There is No Race but the Human Race!
The work of man is only just beginning and it remains to conquer all the violence entrenched in the recesses of our passion and no race possesses the monopoly of beauty, of intelligence, of force, and there’s a place for all at the rendezvous of victory.
Aimé Césaire, Cahier d’un retour au pays natal
In his lecture The Myth of “The Clash of Civilizations” at the University of Massachusetts, Edward Said vehemently speaks against Samuel Huntington’s notion of cultural divisions and “rips” his thesis to shreds.
Samuel Huntington’s essay The Clash of Civilizations was published in the summer 1993 issue of Foreign Affairs. His states:
[…] the fundamental source of conflict in this new world will not be primarily ideological or primarily economic. The great divisions among humankind and the dominating source of conflict will be cultural.
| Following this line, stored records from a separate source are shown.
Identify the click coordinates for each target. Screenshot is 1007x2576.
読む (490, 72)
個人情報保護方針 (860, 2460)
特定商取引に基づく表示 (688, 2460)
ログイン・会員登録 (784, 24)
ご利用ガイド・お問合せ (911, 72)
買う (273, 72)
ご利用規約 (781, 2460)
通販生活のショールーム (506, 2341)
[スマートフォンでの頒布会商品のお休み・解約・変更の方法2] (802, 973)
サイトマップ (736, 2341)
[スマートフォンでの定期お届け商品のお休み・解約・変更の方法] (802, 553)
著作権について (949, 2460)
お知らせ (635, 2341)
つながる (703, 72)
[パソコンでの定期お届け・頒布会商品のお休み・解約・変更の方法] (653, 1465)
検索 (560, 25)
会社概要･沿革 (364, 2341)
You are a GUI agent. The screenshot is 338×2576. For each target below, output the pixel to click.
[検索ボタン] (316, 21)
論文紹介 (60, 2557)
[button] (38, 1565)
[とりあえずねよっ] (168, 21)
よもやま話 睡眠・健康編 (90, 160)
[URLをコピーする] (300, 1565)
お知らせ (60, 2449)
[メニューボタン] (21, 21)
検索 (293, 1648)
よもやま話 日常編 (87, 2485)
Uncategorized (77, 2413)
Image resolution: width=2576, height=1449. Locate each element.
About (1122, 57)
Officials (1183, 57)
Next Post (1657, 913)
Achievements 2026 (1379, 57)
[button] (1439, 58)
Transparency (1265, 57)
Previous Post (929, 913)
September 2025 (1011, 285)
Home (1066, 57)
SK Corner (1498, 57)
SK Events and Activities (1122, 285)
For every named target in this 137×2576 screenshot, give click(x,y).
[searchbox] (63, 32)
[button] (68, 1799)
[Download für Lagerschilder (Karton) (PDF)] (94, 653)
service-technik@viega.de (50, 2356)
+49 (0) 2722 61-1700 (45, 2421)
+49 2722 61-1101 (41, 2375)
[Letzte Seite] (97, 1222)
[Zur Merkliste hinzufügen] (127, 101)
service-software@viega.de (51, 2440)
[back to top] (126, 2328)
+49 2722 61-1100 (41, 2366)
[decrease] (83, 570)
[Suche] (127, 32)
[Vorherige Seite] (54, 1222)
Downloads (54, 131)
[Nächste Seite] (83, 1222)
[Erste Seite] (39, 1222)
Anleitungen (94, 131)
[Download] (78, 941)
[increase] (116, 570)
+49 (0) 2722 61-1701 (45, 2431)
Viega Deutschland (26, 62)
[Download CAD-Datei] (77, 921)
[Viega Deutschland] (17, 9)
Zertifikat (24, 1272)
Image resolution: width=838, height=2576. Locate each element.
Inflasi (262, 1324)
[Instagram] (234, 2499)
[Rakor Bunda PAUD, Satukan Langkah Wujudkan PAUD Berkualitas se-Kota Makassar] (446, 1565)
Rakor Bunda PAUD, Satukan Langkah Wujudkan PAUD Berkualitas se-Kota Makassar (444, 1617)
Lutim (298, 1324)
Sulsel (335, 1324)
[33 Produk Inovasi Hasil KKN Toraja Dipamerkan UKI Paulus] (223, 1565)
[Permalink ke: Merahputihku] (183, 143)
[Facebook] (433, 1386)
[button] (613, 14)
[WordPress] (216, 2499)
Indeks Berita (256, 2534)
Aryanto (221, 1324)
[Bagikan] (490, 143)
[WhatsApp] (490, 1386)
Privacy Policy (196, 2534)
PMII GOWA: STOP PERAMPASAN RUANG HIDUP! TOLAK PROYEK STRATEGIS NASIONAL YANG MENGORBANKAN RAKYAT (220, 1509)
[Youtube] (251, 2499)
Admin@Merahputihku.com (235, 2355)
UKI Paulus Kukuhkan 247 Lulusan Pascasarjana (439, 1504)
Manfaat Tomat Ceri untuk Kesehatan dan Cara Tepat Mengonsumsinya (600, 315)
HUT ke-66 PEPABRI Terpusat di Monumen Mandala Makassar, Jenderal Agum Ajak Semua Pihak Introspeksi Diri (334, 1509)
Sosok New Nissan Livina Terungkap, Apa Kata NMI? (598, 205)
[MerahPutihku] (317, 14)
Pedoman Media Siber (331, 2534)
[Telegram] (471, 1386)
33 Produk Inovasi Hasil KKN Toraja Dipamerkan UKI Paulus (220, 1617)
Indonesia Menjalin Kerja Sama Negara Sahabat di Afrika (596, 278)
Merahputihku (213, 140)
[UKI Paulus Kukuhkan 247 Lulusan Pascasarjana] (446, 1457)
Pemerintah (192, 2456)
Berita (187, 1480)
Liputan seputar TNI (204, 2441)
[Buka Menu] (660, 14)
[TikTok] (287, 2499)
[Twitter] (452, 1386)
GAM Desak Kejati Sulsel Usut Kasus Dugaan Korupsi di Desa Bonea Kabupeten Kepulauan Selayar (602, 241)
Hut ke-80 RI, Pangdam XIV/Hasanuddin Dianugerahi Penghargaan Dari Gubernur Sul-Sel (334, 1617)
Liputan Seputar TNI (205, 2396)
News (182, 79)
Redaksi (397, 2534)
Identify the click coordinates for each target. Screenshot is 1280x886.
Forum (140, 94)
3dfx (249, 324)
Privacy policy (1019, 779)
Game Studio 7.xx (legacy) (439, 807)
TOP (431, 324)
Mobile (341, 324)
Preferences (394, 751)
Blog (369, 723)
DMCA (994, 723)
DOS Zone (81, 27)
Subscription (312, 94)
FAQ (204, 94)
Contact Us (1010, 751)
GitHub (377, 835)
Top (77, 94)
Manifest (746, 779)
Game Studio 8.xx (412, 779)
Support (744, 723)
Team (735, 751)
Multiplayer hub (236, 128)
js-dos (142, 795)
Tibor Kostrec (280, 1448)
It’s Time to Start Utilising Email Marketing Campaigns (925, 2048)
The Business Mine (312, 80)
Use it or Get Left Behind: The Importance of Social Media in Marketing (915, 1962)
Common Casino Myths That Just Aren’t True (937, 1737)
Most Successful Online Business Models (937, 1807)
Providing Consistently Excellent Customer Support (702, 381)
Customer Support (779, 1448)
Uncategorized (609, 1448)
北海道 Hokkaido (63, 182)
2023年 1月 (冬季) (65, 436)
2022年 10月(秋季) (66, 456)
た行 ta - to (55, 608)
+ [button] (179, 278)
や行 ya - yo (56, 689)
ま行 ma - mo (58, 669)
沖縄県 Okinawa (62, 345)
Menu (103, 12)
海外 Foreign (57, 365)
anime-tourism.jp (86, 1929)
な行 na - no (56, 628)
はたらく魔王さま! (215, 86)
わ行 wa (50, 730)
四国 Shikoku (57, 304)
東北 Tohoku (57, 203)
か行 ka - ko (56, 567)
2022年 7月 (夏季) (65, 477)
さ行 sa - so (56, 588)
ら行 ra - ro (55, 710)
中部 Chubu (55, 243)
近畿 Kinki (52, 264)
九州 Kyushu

Huntington defines civilization as a “cultural entity” and divides the world into eight main civilizations: Confucian, Japanese, Hindu, Islamic, Orthodox, Western, Latin American and African. He argues that the principal clash of civilizations in the post-Cold War world politics will be between “the West and the rest” – and in order to win this clash, Western civilization must strengthen its unity and promote cooperation with nation-states that endorse Western values, and in the mean time, keep its opponents weak and divided by exploiting their differences. It is astonishing how explicit Huntington is while talking about forming alliances to sustain and expand Western power, and make all the civilizations more Western. The post-war imperialism attitudes and aggression are seeping out of every word!
Said refutes Huntington’s notion that civilizations are homogeneous entities that are separated from each other, and that differences among civilizations are fundamental and transcend time. He contends that “no culture or society is purely one thing”. There have always being communications and exchange among cultures, and migration has made today’s world a cultural compound in which no cultures or civilizations are insulated or stand-alone. Emphasizing cultural differences and pursuing dominance of one civilization over all the others, Said suggests, will not resolve conflicts among peoples – but intensify them; what we really need is a “new global mentality or consciousness that sees the dangers we face from the standpoint of the whole human race”, and to reconcile conflicts with “a sense of community, understanding, sympathy, and hope” instead of a sense of clash.
When Said is taking questions from the audience at the end of this lecture, someone asks, “What are the commonalities that can unite us?” Said responds that there are many commonalities among us, but we first have to “recognize them as actually having taken place.” He points out that education in most countries is nationalistic and has a great emphasis on learning “our tradition”, “our culture”, and “our language”. Said stresses the need to de-nationalize education so that people have the opportunities to learn about diverse cultures and realize that we live in a world of mixture in which cultures and civilizations cannot be simply separated from each other, and that certain ideas such as Apartheid and ethnic cleansing are wasteful and hopeless.